■ **DOCUMENT**
--------------------------------------------------
Friday, February 21, 2014

Amateurs, Play On! (January 30, 1977, Washington Post Show Section)




One Saturday night not long ago while the big political fish were off spawning, Ditte Kaufman threw open her cozy Capitol townhouse and let the Trout run. The musical soiree began quietly enough - a Haydn Quartet and Bach Cantata- and then Norman Irvine lugged a double bass the size of Kate Smith through the front door.

With the quick eyes of a musician on the trail of a quintet, Irvine cased the instrument cases in the hall. He saw the trappings of a violin, viola, and cello, heard the piano and without further ado fished out the music of Schubert’s Quintet in A Major, Opus 114, a.k.a. (since it attempts so many slippery and fishy with the tune of a Schubert song of the same name) the Trout.

Word that the Trout was loose rippled through the dozen musicians and soon four amateurs volunteered to set out with Irvine to catch it. Lawrence Wallace, a deputy solicitor general of the United States, manned the violin, Marty Plotkin, a computer programmer, tuned his viola. Steve Flanders, a political scientist, steadied his cello and discussed tempo with Louise Lee, a church organist, who was poised at the piano.

Irvine, a professional musician who has played for the National Symphony, welcomed the amateurs. The quintet had never played together, but after a deep breath, they took off in allegro vivace -- and then some.
--------------------------------------------------
■ **JOB A**
In the records, rewrite the lines between the line holding "Task: Select the 马克思主义基本原理 major name" and the end of the records, inclusive, swapping "computer-use agent" for "desktop assistant" and keeping all else unchanged. Return only those lines.
--------------------------------------------------
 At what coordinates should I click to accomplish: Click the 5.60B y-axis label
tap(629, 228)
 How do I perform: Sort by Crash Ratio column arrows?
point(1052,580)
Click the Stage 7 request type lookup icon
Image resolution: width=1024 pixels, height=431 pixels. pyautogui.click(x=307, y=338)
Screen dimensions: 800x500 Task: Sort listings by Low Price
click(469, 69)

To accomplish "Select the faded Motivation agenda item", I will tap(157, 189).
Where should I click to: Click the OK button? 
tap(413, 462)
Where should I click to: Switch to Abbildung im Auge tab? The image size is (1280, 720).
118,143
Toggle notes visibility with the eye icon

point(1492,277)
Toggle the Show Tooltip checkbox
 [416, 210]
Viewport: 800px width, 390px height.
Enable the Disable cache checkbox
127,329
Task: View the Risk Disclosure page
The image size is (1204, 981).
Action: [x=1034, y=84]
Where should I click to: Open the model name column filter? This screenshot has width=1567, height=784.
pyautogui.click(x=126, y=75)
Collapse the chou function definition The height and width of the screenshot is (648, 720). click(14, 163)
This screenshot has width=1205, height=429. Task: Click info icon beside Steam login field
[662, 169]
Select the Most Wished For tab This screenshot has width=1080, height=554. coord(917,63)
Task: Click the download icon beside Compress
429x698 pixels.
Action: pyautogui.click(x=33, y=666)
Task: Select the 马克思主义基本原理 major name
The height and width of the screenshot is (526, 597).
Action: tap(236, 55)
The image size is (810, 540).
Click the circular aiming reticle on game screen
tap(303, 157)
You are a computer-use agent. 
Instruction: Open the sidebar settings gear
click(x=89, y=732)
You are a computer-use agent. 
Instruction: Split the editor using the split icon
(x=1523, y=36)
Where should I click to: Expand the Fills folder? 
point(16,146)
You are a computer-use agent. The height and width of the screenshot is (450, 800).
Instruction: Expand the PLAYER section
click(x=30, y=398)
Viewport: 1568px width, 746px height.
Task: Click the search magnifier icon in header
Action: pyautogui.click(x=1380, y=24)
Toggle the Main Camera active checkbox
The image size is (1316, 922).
--------------------------------------------------
■ **JOB B**
Quote the article about the Trout quintet word for word, between "Word that the" and "and then some.", inclusive.

■ **EXERCISE RESPONSE A**
Task: Select the 马克思主义基本原理 major name
The height and width of the screenshot is (526, 597).
Action: tap(236, 55)
The image size is (810, 540).
Click the circular aiming reticle on game screen
tap(303, 157)
You are a desktop assistant. 
Instruction: Open the sidebar settings gear
click(x=89, y=732)
You are a desktop assistant. 
Instruction: Split the editor using the split icon
(x=1523, y=36)
Where should I click to: Expand the Fills folder? 
point(16,146)
You are a desktop assistant. The height and width of the screenshot is (450, 800).
Instruction: Expand the PLAYER section
click(x=30, y=398)
Viewport: 1568px width, 746px height.
Task: Click the search magnifier icon in header
Action: pyautogui.click(x=1380, y=24)
Toggle the Main Camera active checkbox
The image size is (1316, 922).

■ **EXERCISE RESPONSE B**
Word that the Trout was loose rippled through the dozen musicians and soon four amateurs volunteered to set out with Irvine to catch it. Lawrence Wallace, a deputy solicitor general of the United States, manned the violin, Marty Plotkin, a computer programmer, tuned his viola. Steve Flanders, a political scientist, steadied his cello and discussed tempo with Louise Lee, a church organist, who was poised at the piano.

Irvine, a professional musician who has played for the National Symphony, welcomed the amateurs. The quintet had never played together, but after a deep breath, they took off in allegro vivace -- and then some.